▶ **Consignes de travail**
• A. Répondez aux questions suivantes d'après le passage sur les suffixes -ic et -ical.
(i) Quelle paire de mots est présentée comme une exception aux tendances évoquées ?
(ii) En quelle année Hans Marchand a-t-il défendu la forme courte en -ic ?
(iii) D'après James Elphinston, à quels sujets la forme en -ical était-elle réservée ?
• B. Poursuivez le passage sur les suffixes -ic et -ical à partir de sa dernière phrase.

▶ **Passage extrait**
Cf. https://www.englishpractice.com/words/a ... s-ic-ical/

:) On arrive bien à expliquer quelques vagues tendances (j'ai toujours senti -ic comme plus "relationnel" : economic theory et -ical comme plus "qualifiant" : this car is more economical), ça marche aussi pour comic/comical, mais on arrive toujours à trouver des exceptions, et historic / historical en est précisément une.



Pour ceux qui voudraient un peu de science et de linguistique à la fois :
Opinions regarding the use of the –ic and –ical word endings are varied and conflicting, and this issue has been hotly debated in linguistics and lexicology (Kaunisto, 2007). In 1969, the linguist Hans Marchand promoted the use of the shorter ‘-ic’ form, stating that this form was more closely linked to the root meaning of the word because it is a derivative of the noun form, whereas the ‘-ical’ form is more loosely related because it is a derivative of the adjectival form and thus more general. The 18th century linguist James Elphinston argued that the ‘-ic’ form was used more for “solemn” subjects and the ‘-ical’ form, for more “familiar” subjects. This led Marchand to comment that the ‘-ic’ form is more common in science due to its conciseness. That is, “the scholar uses the unextended forms much more, as for him the quality expressed by the adjective is more directly and intimately connected with the thing to which it [the word] is applied than it is for a non-scientist” (as cited in Kaunisto 2007 p.25).

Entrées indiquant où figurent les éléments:

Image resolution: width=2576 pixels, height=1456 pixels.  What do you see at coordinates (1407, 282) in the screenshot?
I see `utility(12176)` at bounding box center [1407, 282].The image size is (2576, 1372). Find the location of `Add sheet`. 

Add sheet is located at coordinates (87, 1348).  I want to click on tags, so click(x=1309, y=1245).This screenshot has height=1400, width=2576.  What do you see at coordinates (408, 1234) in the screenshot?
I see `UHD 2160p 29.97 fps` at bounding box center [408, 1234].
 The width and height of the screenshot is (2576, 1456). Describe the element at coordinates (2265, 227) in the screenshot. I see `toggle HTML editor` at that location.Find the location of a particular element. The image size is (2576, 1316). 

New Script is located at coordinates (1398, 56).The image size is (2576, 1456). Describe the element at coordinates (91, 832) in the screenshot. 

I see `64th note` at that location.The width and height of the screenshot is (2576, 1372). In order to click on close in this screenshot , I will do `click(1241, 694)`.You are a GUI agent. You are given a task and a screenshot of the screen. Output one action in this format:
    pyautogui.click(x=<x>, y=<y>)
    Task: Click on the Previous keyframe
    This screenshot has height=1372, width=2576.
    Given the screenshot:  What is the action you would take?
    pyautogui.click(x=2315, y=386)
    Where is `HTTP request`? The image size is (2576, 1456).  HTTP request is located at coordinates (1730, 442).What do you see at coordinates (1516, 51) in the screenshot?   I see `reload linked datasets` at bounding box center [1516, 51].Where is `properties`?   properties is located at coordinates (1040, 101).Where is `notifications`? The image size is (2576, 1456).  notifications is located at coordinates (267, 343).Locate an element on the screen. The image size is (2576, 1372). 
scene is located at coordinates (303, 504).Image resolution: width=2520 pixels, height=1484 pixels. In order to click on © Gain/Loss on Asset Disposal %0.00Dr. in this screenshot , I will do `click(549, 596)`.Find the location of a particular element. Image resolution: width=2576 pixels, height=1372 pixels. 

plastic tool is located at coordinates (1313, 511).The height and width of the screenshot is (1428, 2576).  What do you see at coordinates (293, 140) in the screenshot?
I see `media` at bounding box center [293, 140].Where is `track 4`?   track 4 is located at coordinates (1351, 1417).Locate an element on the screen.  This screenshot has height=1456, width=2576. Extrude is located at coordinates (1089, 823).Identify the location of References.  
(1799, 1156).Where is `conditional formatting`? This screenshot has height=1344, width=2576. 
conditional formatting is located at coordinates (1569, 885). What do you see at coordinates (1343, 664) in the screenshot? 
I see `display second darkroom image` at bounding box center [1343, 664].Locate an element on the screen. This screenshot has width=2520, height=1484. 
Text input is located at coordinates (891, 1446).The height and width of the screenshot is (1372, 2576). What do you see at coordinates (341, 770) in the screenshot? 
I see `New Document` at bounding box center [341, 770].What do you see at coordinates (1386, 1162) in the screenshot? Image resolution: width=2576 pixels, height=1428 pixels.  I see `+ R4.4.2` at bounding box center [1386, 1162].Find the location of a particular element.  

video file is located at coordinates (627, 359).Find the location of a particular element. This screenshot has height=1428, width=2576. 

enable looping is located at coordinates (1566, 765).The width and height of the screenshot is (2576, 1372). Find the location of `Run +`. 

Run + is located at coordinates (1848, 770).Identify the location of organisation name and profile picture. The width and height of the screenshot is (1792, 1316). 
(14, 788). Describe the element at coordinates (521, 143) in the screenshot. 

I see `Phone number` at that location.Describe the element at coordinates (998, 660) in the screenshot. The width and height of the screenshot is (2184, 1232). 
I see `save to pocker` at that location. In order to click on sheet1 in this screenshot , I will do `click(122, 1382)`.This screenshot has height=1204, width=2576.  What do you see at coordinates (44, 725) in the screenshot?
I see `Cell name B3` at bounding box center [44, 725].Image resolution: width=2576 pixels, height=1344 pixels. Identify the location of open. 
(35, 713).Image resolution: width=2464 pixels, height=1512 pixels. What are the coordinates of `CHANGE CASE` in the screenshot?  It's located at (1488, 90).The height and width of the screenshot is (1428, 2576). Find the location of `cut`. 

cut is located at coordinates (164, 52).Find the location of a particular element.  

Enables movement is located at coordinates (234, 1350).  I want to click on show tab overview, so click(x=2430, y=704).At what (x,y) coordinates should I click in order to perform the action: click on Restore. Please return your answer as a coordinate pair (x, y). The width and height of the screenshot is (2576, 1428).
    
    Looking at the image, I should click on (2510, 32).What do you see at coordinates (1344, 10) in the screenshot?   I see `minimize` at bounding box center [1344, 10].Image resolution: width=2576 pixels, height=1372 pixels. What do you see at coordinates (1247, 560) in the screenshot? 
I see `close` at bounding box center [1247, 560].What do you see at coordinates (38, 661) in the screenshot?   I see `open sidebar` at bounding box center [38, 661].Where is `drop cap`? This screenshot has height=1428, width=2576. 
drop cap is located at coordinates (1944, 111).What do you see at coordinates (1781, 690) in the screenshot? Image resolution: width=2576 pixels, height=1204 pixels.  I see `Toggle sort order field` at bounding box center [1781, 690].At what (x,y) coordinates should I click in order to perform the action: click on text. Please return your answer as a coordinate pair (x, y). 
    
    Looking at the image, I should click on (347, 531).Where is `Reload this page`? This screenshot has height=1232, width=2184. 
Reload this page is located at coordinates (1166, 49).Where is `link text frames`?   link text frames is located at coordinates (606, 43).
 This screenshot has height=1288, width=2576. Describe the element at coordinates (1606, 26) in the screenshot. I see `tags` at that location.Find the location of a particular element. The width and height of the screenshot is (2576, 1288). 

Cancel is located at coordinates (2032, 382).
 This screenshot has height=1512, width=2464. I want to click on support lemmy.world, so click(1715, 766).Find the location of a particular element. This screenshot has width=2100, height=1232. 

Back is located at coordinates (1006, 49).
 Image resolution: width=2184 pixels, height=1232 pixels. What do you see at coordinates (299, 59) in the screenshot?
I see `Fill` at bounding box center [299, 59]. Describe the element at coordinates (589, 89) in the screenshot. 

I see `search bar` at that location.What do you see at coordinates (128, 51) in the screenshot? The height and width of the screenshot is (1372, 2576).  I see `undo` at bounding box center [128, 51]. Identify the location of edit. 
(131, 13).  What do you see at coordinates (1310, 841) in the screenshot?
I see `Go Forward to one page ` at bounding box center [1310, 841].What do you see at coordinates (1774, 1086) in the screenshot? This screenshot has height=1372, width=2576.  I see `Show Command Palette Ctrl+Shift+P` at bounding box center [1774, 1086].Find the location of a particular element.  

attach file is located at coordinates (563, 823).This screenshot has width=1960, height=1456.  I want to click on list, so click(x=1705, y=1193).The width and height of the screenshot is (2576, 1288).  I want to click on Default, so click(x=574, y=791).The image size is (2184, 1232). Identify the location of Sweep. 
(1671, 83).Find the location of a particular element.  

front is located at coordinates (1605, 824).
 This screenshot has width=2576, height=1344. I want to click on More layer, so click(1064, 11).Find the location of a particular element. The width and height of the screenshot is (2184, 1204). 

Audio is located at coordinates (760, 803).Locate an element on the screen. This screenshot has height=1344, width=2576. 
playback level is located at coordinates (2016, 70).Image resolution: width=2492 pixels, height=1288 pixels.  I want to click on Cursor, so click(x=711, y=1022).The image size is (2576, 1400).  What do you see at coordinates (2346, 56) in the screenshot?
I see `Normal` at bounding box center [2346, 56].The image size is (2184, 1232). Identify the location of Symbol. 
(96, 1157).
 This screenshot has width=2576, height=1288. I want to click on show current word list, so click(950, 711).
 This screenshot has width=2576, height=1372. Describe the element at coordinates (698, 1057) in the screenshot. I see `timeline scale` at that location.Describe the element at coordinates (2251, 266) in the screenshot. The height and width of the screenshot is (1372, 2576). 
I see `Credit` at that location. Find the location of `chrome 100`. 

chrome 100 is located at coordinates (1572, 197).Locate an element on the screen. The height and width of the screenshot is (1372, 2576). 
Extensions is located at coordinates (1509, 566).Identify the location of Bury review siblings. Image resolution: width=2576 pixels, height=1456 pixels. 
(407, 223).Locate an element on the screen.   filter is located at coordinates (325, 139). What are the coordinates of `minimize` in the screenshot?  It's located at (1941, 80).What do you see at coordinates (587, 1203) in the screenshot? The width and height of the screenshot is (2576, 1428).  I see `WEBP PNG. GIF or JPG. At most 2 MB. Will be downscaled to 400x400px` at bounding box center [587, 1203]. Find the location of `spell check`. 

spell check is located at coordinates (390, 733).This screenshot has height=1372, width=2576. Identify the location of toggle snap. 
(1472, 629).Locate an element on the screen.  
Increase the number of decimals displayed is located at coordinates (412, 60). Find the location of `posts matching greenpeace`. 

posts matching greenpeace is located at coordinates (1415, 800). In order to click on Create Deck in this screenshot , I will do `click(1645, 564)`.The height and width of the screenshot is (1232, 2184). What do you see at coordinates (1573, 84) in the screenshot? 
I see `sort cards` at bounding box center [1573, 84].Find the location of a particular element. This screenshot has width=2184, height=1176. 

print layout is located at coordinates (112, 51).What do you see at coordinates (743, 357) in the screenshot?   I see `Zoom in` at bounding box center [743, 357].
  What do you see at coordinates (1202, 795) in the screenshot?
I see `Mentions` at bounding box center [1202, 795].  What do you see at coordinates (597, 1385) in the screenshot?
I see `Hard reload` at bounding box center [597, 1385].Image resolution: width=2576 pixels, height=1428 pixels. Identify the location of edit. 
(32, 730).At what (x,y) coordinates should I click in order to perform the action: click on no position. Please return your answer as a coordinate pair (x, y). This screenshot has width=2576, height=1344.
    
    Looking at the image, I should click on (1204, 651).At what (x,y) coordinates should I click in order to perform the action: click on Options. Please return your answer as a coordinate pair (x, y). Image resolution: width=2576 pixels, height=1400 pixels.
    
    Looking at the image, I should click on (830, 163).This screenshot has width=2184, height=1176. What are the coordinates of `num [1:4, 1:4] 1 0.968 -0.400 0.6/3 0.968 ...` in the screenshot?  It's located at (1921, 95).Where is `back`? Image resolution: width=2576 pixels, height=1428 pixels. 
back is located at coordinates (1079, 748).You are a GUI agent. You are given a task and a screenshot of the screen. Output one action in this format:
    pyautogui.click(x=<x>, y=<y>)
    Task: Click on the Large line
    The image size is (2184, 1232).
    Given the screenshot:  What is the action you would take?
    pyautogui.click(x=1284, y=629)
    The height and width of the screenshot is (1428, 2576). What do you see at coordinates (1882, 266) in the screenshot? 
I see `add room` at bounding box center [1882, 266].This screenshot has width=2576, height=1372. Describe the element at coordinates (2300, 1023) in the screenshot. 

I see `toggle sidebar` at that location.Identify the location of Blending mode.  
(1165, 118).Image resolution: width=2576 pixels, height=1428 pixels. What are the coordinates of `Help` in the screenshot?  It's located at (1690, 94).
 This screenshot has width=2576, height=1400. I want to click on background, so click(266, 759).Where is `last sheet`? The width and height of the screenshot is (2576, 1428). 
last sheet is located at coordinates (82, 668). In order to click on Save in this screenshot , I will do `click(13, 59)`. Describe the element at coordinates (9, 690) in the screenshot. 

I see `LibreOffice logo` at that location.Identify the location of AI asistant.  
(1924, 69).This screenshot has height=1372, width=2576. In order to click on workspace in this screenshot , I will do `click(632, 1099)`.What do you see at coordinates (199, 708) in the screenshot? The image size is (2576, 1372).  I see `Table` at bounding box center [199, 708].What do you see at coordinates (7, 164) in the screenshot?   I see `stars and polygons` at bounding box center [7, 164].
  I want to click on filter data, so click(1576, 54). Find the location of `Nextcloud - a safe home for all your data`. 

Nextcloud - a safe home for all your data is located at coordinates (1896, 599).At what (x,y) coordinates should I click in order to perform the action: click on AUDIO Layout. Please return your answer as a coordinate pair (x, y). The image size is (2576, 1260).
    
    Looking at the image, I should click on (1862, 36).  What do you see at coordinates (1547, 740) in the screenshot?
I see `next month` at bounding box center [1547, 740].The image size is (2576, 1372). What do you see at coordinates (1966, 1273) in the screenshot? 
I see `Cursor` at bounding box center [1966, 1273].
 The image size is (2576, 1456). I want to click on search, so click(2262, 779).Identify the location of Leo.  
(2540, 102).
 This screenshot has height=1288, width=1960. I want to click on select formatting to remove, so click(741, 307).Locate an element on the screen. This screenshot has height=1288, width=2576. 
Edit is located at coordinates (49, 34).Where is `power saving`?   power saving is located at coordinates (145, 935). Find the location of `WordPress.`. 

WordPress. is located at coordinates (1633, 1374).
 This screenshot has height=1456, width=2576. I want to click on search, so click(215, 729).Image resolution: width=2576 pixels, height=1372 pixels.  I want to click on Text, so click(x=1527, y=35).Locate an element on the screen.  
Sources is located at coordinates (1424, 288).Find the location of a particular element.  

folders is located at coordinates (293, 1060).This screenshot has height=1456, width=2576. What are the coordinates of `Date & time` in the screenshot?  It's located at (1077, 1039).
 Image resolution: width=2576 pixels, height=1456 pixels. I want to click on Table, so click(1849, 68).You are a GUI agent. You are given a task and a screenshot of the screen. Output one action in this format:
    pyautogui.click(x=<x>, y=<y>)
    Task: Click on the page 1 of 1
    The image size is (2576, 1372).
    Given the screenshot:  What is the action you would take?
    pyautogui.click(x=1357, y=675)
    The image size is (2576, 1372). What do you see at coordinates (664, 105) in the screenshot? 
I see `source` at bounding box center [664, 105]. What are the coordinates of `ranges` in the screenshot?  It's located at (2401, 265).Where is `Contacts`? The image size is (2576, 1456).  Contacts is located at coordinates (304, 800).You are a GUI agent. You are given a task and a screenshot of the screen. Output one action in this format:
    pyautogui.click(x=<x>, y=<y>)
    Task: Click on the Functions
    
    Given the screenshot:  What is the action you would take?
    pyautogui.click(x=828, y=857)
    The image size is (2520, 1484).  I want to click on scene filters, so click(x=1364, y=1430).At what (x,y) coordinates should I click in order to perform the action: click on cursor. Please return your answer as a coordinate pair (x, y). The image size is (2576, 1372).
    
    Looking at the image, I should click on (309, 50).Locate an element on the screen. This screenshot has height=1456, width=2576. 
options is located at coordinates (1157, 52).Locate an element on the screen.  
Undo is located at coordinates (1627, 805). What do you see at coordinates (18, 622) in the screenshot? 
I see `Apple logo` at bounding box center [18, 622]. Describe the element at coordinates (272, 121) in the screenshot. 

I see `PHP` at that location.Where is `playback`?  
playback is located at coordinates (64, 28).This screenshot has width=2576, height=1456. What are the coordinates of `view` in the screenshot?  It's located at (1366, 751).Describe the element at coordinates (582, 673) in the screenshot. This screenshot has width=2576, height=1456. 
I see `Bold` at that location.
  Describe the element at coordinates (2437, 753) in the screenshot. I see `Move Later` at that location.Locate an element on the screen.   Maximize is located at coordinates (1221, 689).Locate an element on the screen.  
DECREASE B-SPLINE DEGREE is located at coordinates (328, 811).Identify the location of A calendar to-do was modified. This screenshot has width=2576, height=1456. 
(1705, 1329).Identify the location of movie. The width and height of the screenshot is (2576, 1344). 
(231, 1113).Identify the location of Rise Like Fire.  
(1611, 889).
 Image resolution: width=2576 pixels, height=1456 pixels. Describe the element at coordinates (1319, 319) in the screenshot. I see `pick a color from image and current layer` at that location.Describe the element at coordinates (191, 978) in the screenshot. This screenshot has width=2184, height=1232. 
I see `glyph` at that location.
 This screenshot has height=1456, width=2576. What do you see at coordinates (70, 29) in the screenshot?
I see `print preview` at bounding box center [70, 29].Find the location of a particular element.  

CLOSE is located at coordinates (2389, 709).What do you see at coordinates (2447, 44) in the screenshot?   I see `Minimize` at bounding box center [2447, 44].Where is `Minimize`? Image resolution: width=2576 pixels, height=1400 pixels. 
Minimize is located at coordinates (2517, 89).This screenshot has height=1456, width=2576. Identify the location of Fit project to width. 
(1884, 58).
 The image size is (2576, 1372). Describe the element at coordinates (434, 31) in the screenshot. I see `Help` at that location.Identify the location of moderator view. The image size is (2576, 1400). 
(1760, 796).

▶ **Réponses dans l'ordre**
• A.
(i) historic / historical
(ii) En 1969
(iii) Aux sujets plus « familiers »

• B.
https://www.scitechedit.com/en-GB/helpf ... ic-or-ical

*

Quant aux "anglicismes francisés", c'est une plaie dans toutes les sciences (en linguistique, on a droit à des "efficiences béhabitives de relevances argumentales en clauses de requêtes séquentiales..."). Cela dit, le problème est à deux niveaux : 1) La connaissance réelle des règles d'anglicisation des racines grecques par les scientifiques anglo-saxons (j'ai tendance à penser qu'elle est meilleure chez les Britanniques, qui font encore du grec dans leurs public schools, que chez les Ricains), 2) La connaissance réelle et du grec et des règles de francisation de ses racines par les traducteurs scientifiques et 3) le fait que les traducteurs soient réellement des scientifiques ou du moins aient une culture scientifique de base ce qui - mais tu dois le savoir mieux que moi - n'est pas du tout une évidence.

Le pire, ce sont les (pseudo-)psy aux études approximatives qui tapent "[le mot que je veux] en grec" sur internet et font des mots monstrueux. Je veux bien qu'il y ait un mot pour désigner la peur panique des chats, mais si le chat se dit ailouros* en grec (qui désigne aussi la belette et divers ratiers), alors le mot devrait être élurophobe en français, et pas aïlourophobe comme je l'ai lu dans le tram récemment. :evil:

Ailouros et non pas airoulos comme je l'avais écrit (αἴλουρος)...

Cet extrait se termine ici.